Introduction
Azure is a cloud computing platform with a wide range of services that provide solutions for various business applications. This includes database hosting, remote storage, ETL services, etc. In this blog we take a comprehensive look at Azure Data Factory in combination with Databricks.
Azure Data Factory is a useful tool for performing ETL processes, and as such performs the task of moving data from various sources into a data lake or data warehouse. It helps us to easily orchestrate the data movement and work with the data that is then further used by end users/systems such as BI tools. It also allows us to create data-driven workflows called data pipelines. Thanks to the visual tools, it is very easy for us to construct ETL processes.
In the following article, we will go through all the steps to create an ETL pipeline with Data Factory using Databricks Python Activity.
Prerequisites
1. The Azure Data Factory resource should be created and configured using Github or Azure DevOps in the Azure portal.
2. A Databricks workspace should be configured in the Azure subscription, with a cluster and a file containing the transformation logic.
3. Azure Data Lake Storage account is configured in Azure Subscription.
Perform a data ingest using the Copy Data tool to copy raw data
1. Navigate to the Azure Data Factory home page in your browser and create a new pipeline.
2. Next, under Activities → Move and Transform, select the Copy Data Activity as shown in the figure below and drag it to the workspace.
3. Create a linked service to connect to the source dataset. In this step, we need to fill in the required details to connect to the source dataset.

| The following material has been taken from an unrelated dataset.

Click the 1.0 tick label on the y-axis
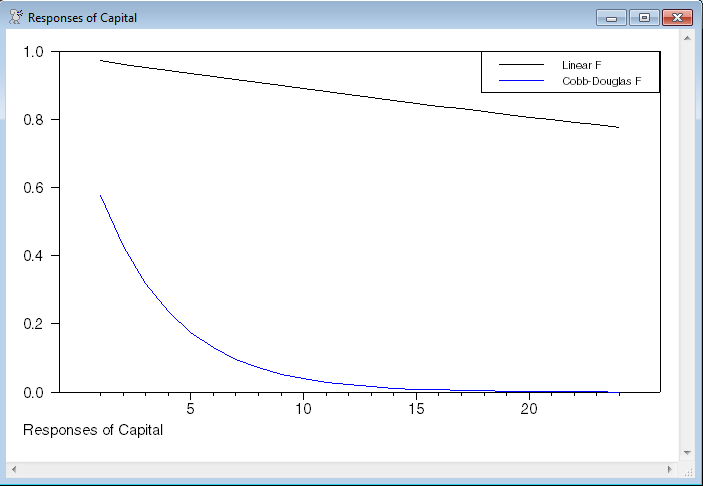Screen dimensions: 703x486 click(x=33, y=52)
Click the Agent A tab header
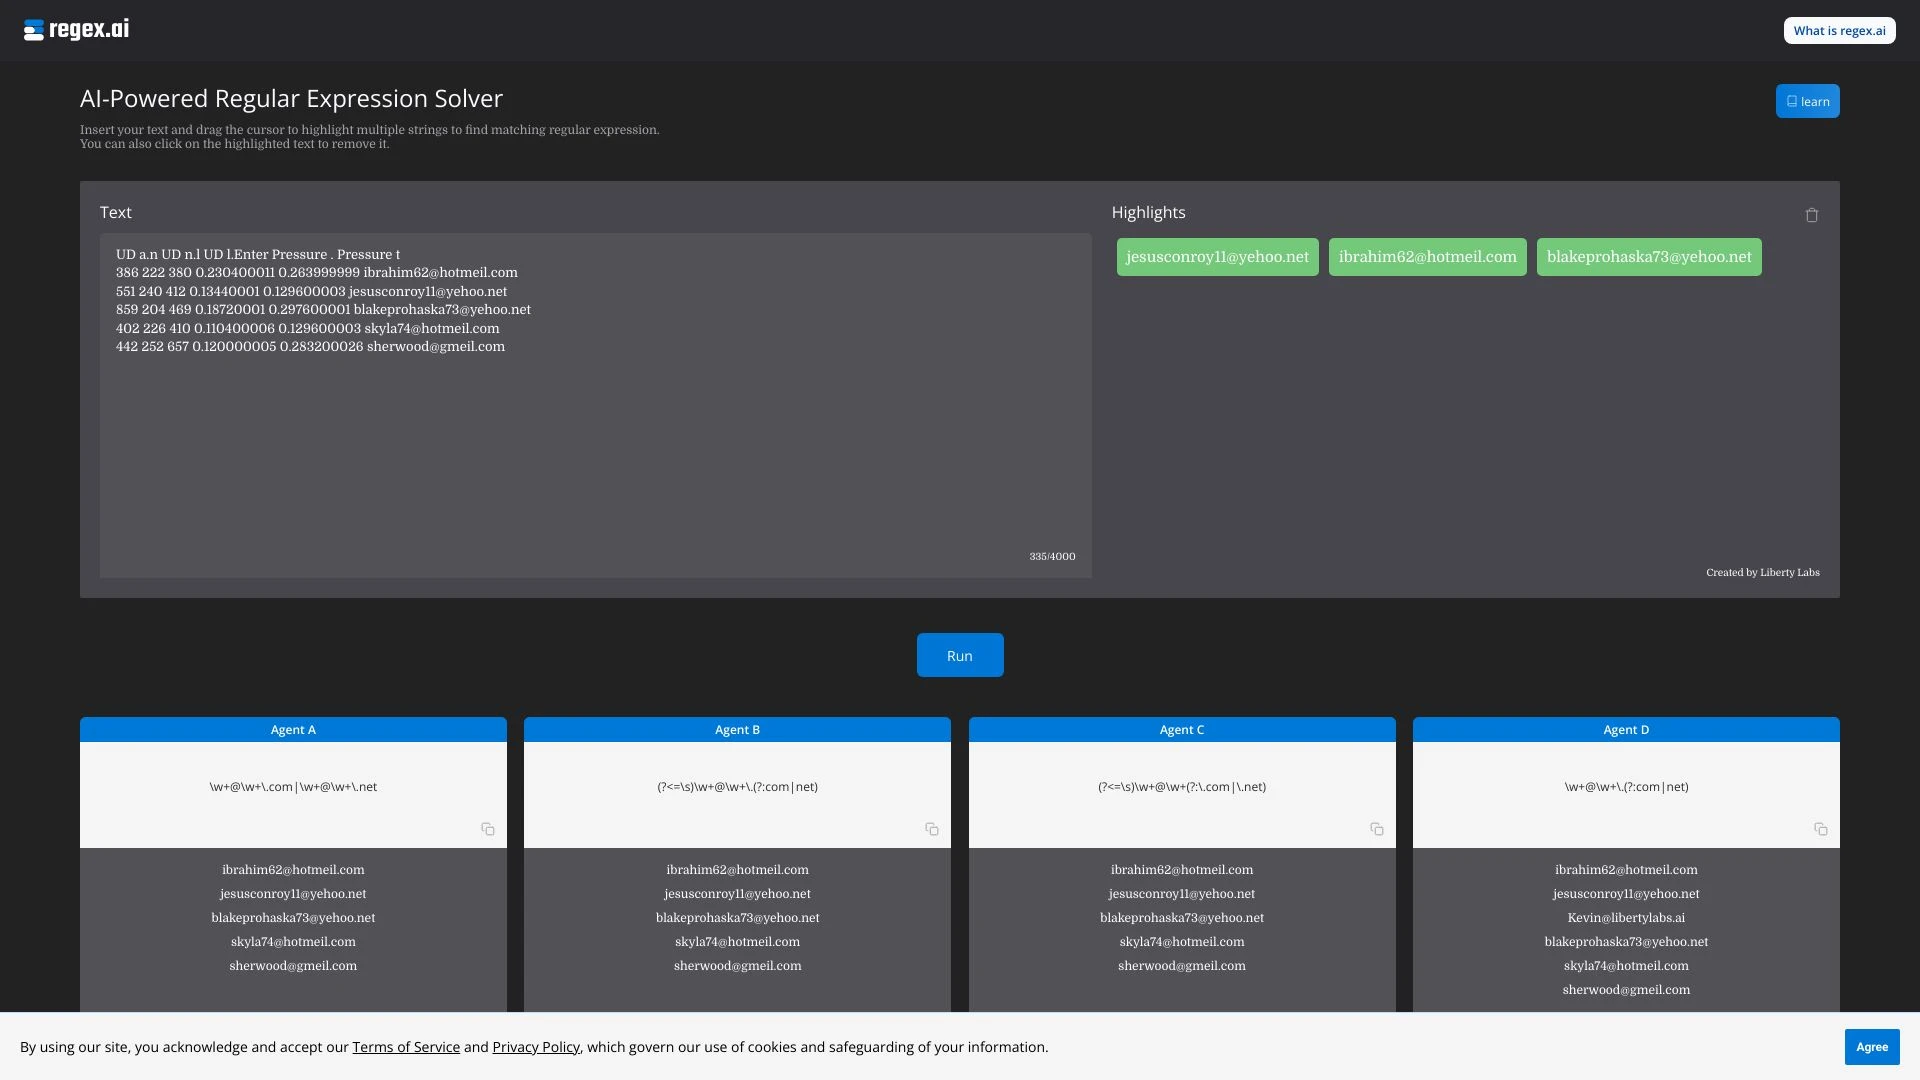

Azure supports connection to many external data sources along with native Azure data sources.
4. Similarly, we create a linked service to connect to the Sink dataset. In our case, it should be Azure Data Lake Storage so we can use it later for transformation with Databricks. We should have already created a container in ADLS to store the Sink dataset which will be used in this step.
5. We can test the connections to make sure they work by selecting a record in the left navigation bar and then using the Test Connection button, as shown in the figure.
Once this is complete, we can run this part in debug mode to be sure that the data copy tool is working. We should check the sink container in ADLS to see if the data copy tool worked correctly and if we have new data after running it. In the next steps, we will look at how we can transform this data using the Databricks Python Activity.
Perform a transformation job using Databricks Python Activity
1. Once the data copy activity is implemented, we can add a Databricks Python Activity job that will transform the data ingested by the Copy Data tool job. Databricks provides a unified, open platform that enables powerful ETL analytics and machine learning. Therefore, we are taking the opportunity here to incorporate Databricks activities into the Data Factory pipeline.
The blocks can be connected by dragging an arrow from the green square to the right of the Copy data block to the Python transform job, which indicates the execution path of the end-to-end pipeline.
2. Then we need to configure the Databricks Python Activity. First, we need to connect this Activity to a Databricks linked service. To do this, we need to create a Databricks linked service or use an existing one. The linked service will help us connect to the Databricks workspace and run the Python Activity by deploying a configured Databricks cluster. The linked service should be tested for a successful connection. Important parameters for connecting to the Databricks workspace are the workspace name, workspace URL, authentication type, and other configurations of the cluster such as node type and autoscaling.
3. The next step is to specify the DBFS path of the Python file to be executed. This would be the main file that will be executed by this Activity. This file must contain the transformation logic to transform the ingested data and write the transformed data back to Azure Data Lake Storage.
4. The next step is to specify the optional parameters and libraries if required. Different library types can be used, e.g. pypi, python wheels, etc. After specifying the library type, we also need to specify the DBFS URI of the python library or the package name of pypi. These are dependent libraries required by the main python file as shown in the figure below.
5. Once these settings are determined. Open the Databricks workspace and check the DBFS paths of the main Python file and the Python wheel file set in the data factory as shown in the figure below.
Our end-to-end pipeline is now complete. We need to validate, test, and publish our pipeline. The pipeline can be validated using the validate button. Once validation is complete, the pipeline can be run in debug mode to test the results. Once we have the transformed data in ADLS, we can verify the correctness of the transformed data.
After testing, the pipeline can be published using the publish command. The publish command merges the current branch with the publish branch. All production-ready workloads should be merged into the publish branch for regular deployment.
The last step is to add a trigger that sets the execution frequency of the pipeline. Here we need to specify the start date, the time zone, and the repetition of the job.
Conclusion
We have covered all the steps to successfully create an ETL pipeline using Databricks orchestrated by Azure Data Factory. As shown above, managing the pipeline becomes quite easy using Data Factory’s GUI tools. Monitoring the pipeline is also quite easy by assigning these pipelines to Azure Monitor. With the help of Azure Monitor, alerts can be easily created to inform us immediately about any error in the pipeline execution.
The ability to include Databricks allows us to write complex transformation code in Spark, which is not possible with native Data Factory tools. Therefore, a combination of Data Factory and Databricks is perfect for creating complex ETL pipelines in Azure.